- [TASK STATEMENT]:
Your copy of the data should match it exactly, leaving out only the pictures.

- [PROVIDED DATA]:
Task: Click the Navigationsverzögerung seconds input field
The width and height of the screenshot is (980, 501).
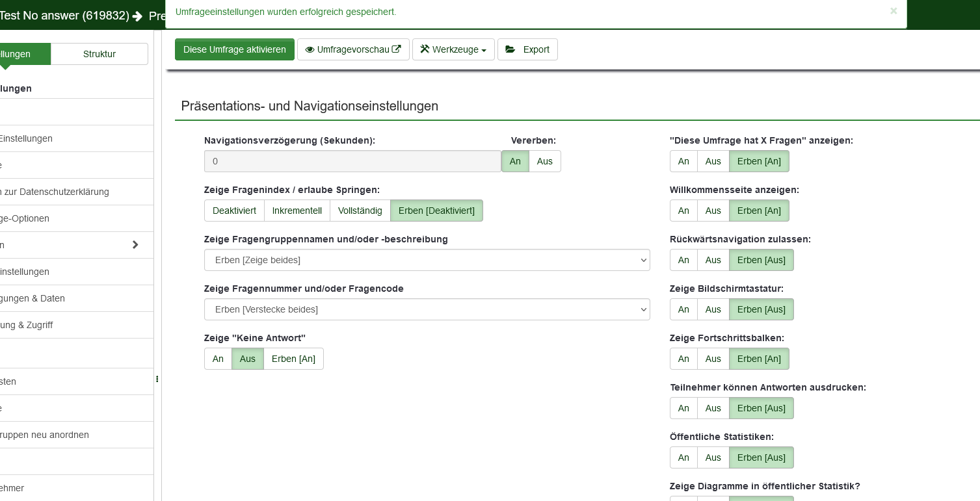Action: (x=352, y=161)
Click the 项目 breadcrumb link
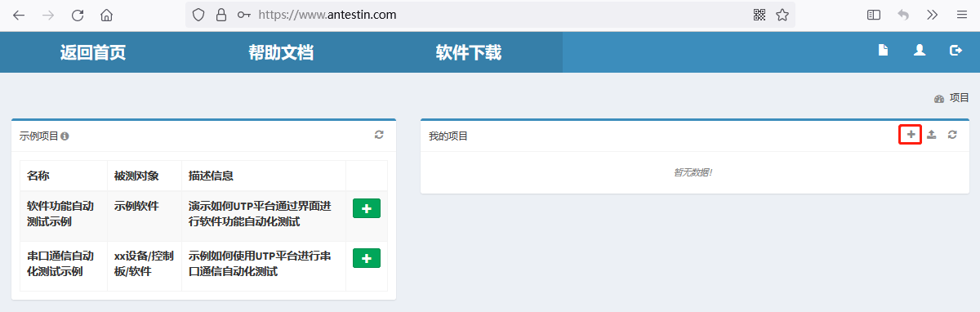Screen dimensions: 980x312 click(x=960, y=98)
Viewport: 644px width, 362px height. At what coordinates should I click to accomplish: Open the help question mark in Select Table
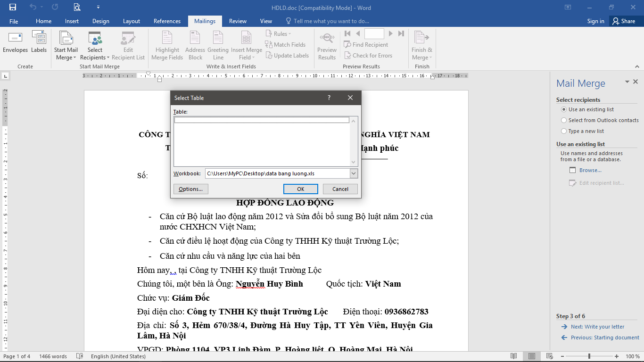tap(329, 98)
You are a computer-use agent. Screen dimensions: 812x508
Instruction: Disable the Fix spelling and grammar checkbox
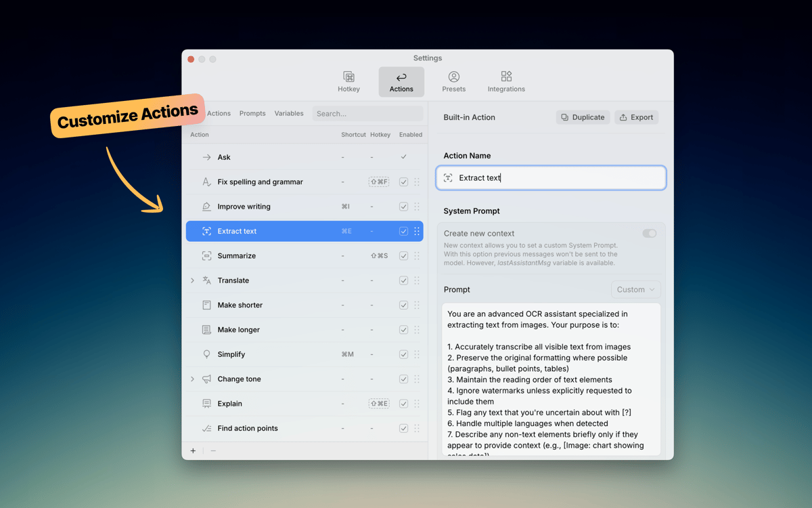pyautogui.click(x=403, y=182)
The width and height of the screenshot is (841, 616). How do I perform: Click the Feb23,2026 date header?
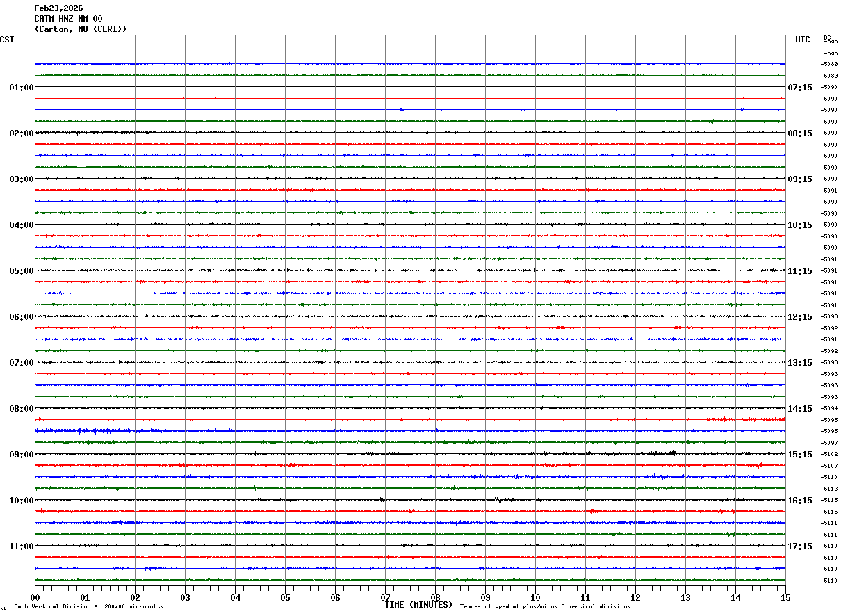[58, 8]
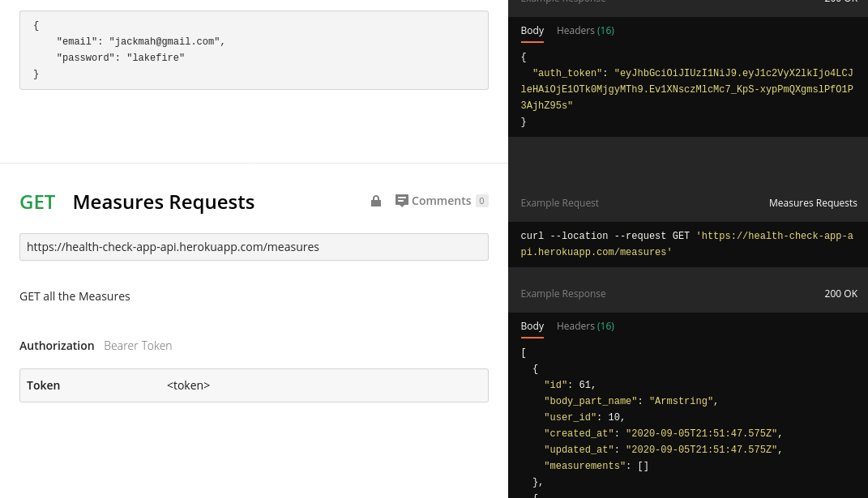Viewport: 868px width, 498px height.
Task: Click the curl request code block
Action: click(686, 245)
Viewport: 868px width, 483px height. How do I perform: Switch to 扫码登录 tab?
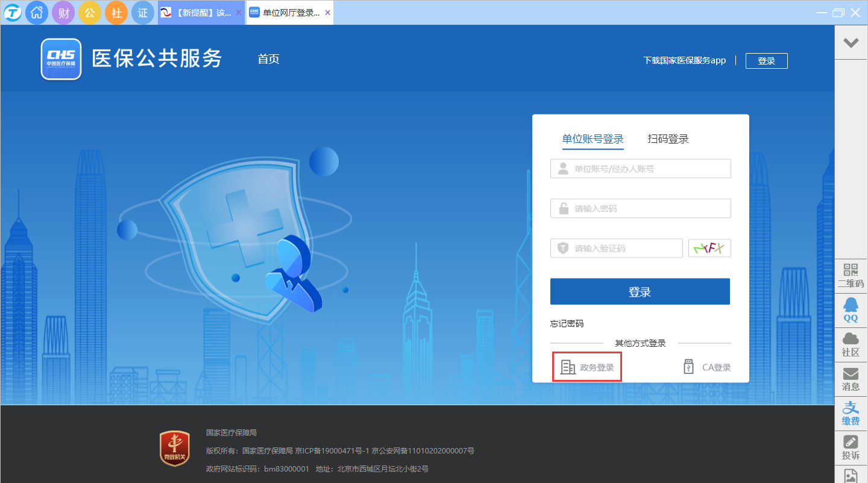point(668,139)
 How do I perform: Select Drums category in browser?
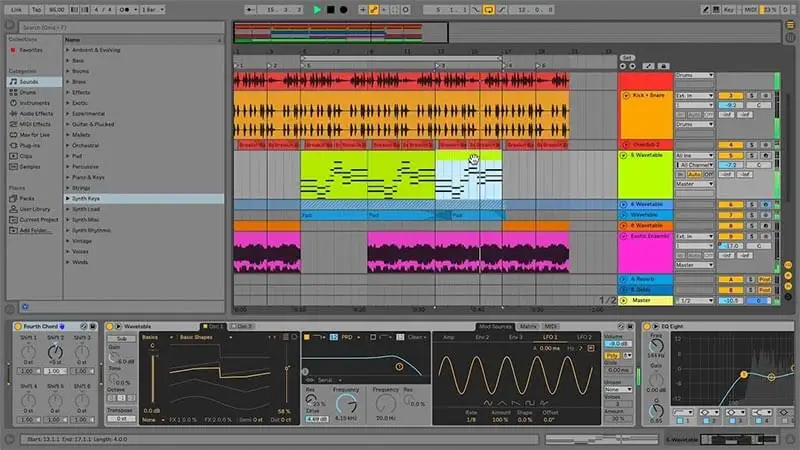(x=33, y=91)
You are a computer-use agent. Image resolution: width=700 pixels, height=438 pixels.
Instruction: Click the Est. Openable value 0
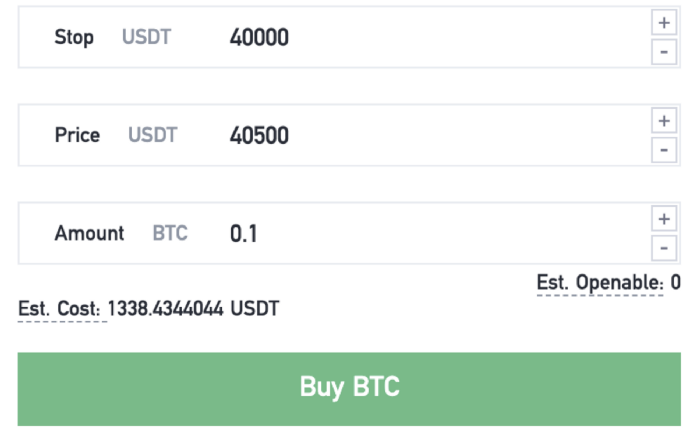[675, 283]
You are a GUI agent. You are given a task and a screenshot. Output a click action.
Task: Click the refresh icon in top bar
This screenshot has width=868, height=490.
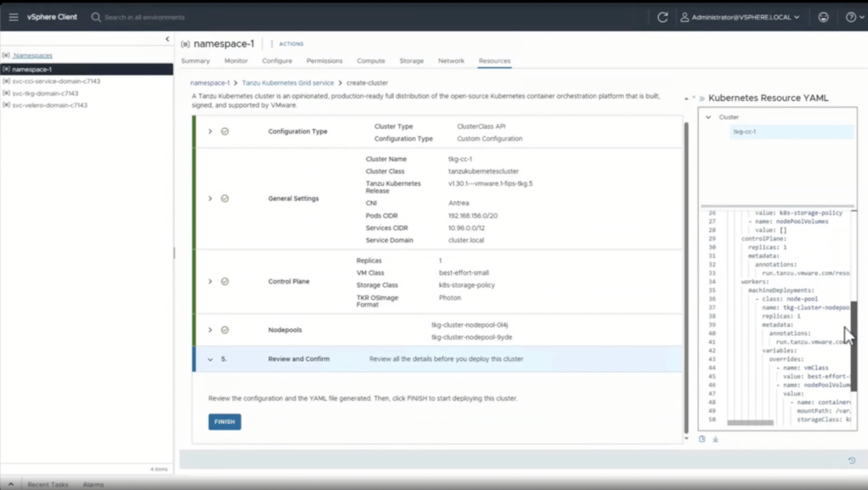[662, 17]
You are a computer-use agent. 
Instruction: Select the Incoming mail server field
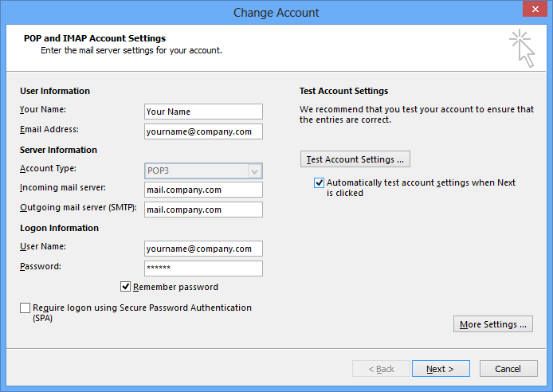coord(203,190)
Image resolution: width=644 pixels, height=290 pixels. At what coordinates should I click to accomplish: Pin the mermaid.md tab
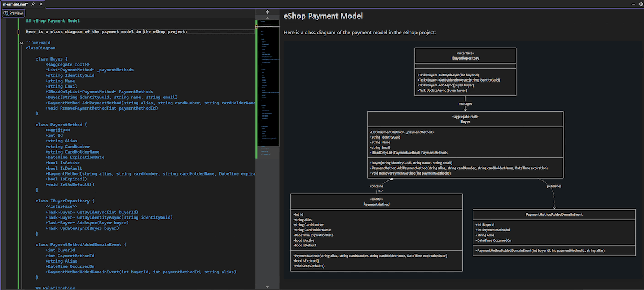tap(33, 4)
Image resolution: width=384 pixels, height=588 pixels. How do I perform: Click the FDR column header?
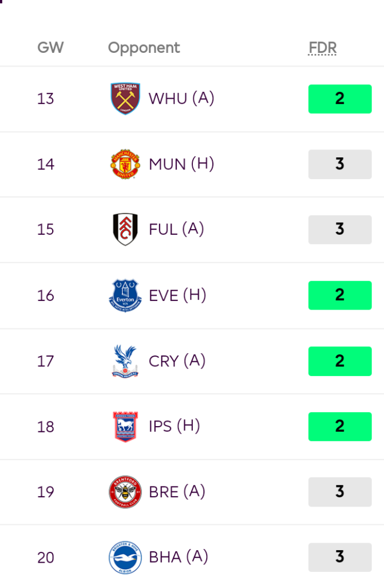(x=323, y=48)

- [RESPONSE BOX]:
Task: Click the Navigationsverzögerung seconds input field
The width and height of the screenshot is (980, 501).
Action: (x=352, y=161)
Click the 项目 breadcrumb link
Screen dimensions: 980x312 click(x=960, y=98)
Viewport: 644px width, 362px height. At what coordinates should I click to accomplish: Open the help question mark in Select Table
tap(329, 98)
You are a computer-use agent. Screen dimensions: 812x508
Instruction: Disable the Fix spelling and grammar checkbox
pyautogui.click(x=403, y=182)
The width and height of the screenshot is (841, 616). How do I perform: Click the Feb23,2026 date header?
[58, 8]
Viewport: 868px width, 498px height.
Task: Click the curl request code block
Action: click(686, 245)
Viewport: 868px width, 483px height. How do I perform: Switch to 扫码登录 tab?
point(668,139)
 How do I perform: Select Drums category in browser?
(x=33, y=91)
You are a computer-use agent. Image resolution: width=700 pixels, height=438 pixels.
Instruction: Click the Est. Openable value 0
[675, 283]
You are a GUI agent. You are given a task and a screenshot. Output a click action.
Task: Click the refresh icon in top bar
This screenshot has width=868, height=490.
[662, 17]
You are a computer-use agent. 
Instruction: Select the Incoming mail server field
coord(203,190)
Image resolution: width=644 pixels, height=290 pixels. At what coordinates should I click to accomplish: Pin the mermaid.md tab
tap(33, 4)
Image resolution: width=384 pixels, height=588 pixels. How do I perform: Click the FDR column header?
(x=323, y=48)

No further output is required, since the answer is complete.